Han sido abolidos también los sentimientos altruistas, la metafísica y la historia, el raciocinio neutro, los impulsos y obras de bien, la solidaridad hacia la especie, el idealismo cívico, la simpatía por el congénere; han sido borrados todos los humanos que no seamos tú y yo. Ha desaparecido todo lo que hubiera podido distraernos o empobrecernos a la hora del egoísmo supremo que es la del amor. Aquí, nada nos frena ni inhibe, como al monstruo y al dios.

Este aposento triádico -tres patas, tres lunas, tres espacios, tres ventanillas y tres colores dominantes- es la patria del instinto puro y de la imaginación que lo sirve, así como tu lengua serpentina y tu dulce saliva me han servido a mí y se han servido de mí.
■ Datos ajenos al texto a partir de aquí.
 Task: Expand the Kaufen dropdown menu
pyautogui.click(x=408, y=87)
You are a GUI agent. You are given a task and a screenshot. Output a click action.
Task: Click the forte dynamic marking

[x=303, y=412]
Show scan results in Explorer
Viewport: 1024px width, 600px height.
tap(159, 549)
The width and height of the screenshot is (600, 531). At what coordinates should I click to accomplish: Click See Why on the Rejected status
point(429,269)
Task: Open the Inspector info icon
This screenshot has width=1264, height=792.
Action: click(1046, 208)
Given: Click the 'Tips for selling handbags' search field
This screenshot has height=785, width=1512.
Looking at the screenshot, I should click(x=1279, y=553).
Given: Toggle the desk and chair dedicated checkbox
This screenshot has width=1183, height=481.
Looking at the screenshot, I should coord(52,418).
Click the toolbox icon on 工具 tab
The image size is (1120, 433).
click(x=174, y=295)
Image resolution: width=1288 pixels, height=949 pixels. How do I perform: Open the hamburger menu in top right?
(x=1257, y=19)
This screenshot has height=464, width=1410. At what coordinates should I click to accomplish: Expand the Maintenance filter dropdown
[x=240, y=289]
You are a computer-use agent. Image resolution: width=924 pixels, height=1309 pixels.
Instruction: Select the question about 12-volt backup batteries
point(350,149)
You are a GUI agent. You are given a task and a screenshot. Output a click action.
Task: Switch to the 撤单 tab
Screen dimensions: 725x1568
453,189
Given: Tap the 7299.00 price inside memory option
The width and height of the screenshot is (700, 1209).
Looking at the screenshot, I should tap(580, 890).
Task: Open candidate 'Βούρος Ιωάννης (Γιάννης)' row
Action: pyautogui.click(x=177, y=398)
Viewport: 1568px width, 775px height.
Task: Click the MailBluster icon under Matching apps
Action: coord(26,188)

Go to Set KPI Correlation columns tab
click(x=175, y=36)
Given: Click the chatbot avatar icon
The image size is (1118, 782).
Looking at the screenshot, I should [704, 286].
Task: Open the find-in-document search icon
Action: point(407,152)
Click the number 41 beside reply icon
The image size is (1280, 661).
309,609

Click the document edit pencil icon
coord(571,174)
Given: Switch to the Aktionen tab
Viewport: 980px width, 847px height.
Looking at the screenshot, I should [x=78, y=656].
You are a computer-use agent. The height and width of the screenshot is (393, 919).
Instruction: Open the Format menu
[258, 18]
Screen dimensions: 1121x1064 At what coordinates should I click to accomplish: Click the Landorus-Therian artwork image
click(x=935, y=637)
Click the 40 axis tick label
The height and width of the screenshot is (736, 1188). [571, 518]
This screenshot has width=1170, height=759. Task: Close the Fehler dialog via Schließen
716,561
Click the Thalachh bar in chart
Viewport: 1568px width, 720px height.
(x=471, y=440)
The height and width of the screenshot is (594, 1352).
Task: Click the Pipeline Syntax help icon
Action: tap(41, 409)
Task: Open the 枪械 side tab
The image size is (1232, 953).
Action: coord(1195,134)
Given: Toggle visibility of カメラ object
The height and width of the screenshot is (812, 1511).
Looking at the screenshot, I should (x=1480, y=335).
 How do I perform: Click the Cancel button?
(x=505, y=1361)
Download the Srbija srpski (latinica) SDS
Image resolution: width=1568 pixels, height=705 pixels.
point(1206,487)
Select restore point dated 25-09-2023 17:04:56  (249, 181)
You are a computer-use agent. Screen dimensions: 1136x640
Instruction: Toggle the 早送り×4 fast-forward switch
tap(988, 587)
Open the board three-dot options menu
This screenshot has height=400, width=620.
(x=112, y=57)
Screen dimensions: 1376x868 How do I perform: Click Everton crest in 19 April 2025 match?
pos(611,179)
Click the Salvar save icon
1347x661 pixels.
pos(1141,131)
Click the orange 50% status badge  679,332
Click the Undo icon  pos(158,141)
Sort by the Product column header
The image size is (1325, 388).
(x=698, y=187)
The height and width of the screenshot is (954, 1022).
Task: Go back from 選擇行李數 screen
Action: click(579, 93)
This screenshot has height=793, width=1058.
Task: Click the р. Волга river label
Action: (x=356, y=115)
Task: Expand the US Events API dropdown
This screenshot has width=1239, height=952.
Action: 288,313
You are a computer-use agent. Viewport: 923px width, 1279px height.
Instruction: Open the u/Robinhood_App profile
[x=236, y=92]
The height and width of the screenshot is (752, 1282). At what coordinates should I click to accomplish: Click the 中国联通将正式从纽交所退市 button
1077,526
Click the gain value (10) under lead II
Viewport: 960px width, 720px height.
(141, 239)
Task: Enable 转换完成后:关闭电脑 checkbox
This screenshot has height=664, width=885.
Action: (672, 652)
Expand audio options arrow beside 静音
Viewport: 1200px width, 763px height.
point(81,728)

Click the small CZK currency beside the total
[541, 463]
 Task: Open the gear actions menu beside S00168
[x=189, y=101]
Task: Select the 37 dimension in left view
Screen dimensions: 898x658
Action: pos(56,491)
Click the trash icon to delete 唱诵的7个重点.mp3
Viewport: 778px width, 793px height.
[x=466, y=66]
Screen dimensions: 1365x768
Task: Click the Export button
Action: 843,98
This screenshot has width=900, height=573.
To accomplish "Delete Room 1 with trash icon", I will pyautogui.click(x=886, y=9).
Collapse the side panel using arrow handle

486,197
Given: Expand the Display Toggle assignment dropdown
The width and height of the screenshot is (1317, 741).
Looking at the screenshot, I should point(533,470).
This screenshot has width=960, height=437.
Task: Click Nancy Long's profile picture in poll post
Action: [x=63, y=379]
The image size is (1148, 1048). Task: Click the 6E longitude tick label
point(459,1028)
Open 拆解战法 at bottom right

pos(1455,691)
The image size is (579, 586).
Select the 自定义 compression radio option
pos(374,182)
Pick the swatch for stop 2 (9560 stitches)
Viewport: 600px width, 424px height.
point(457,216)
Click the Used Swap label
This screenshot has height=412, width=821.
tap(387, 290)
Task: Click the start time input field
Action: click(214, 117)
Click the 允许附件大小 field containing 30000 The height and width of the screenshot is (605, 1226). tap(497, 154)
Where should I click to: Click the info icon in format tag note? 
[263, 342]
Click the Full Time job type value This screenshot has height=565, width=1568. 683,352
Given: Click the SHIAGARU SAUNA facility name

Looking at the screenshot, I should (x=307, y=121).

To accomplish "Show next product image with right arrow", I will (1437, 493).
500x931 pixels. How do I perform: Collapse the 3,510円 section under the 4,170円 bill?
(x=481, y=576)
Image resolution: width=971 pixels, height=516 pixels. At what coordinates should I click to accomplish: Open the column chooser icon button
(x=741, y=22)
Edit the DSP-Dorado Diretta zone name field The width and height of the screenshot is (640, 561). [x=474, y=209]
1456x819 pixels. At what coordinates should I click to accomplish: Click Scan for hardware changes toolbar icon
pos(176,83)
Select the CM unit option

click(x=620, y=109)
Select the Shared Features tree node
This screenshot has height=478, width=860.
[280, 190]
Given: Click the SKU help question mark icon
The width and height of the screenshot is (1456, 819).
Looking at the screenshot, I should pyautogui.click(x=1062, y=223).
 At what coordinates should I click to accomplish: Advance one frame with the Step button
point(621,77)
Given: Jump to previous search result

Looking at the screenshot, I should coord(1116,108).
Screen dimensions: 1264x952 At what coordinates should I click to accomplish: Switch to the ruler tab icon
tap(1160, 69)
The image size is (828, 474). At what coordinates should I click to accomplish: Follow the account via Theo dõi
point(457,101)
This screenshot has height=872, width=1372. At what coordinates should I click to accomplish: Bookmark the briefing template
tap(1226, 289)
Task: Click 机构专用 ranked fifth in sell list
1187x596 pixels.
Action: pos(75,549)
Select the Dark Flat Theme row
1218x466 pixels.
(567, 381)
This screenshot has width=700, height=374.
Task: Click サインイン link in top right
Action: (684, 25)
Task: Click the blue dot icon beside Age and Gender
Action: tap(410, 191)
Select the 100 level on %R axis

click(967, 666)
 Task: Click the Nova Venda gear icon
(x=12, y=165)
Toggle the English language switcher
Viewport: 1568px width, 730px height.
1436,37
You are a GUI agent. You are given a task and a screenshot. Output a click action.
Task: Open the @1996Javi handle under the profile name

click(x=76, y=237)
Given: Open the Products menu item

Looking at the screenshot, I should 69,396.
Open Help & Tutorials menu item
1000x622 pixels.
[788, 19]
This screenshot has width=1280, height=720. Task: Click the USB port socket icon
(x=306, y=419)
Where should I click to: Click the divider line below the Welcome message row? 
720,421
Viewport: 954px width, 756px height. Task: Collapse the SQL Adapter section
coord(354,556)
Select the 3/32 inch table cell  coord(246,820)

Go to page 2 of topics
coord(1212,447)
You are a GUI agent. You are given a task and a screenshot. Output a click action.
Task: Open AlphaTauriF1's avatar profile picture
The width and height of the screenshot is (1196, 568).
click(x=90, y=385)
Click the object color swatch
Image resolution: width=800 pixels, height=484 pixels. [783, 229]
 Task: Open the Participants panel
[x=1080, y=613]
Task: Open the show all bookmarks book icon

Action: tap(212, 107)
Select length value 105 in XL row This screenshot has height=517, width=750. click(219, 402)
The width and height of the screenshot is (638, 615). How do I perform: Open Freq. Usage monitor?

Hemos perdido el apellido y el nombre, la faz y el pelo, la respetable apariencia y los derechos civiles. Pero hemos ganado magia, misterio y fruición corporal. Éramos una mujer y un hombre y ahora somos eyaculación, orgasmo y una idea fija. Nos hemos vuelto sagrados y obsesivos.

Nuestro conocimiento recíproco es total. Tú eres yo y tú, y tú soy yo y tú. Algo tan perfecto y sencillo como una golondrina o la ley de la gravedad. La perversidad viciosa -para decirlo con palabras en las que no creemos y que ambos despreciamos- está representada, por esos tres miradores exhibicionistas del ángulo superior izquierdo.

Son nuestros ojos, la contemplación que practicamos con tanto afán -como tú ahora-, el desnudamiento esencial que cada cual exige del otro en la fiesta del amor y esa fusión que sólo puede expresarse adecuadamente traumatizando la sintaxis: yo te me entrego, me te masturbas, chupatemémonos.

Ahora, deja de mirar. Ahora, cierra los ojos. Ahora, sin abrirlos, mírame y mírate tal como nos representaron en ese cuadro que tantos miran y tan pocos ven. Ahora ya sabes que, aun antes de que nos conociéramos, nos amáramos y nos casáramos, alguien, pincel en mano, anticipó en qué horrenda gloria nos convertiría, cada día y cada noche de mañana, la felicidad que supimos inventar.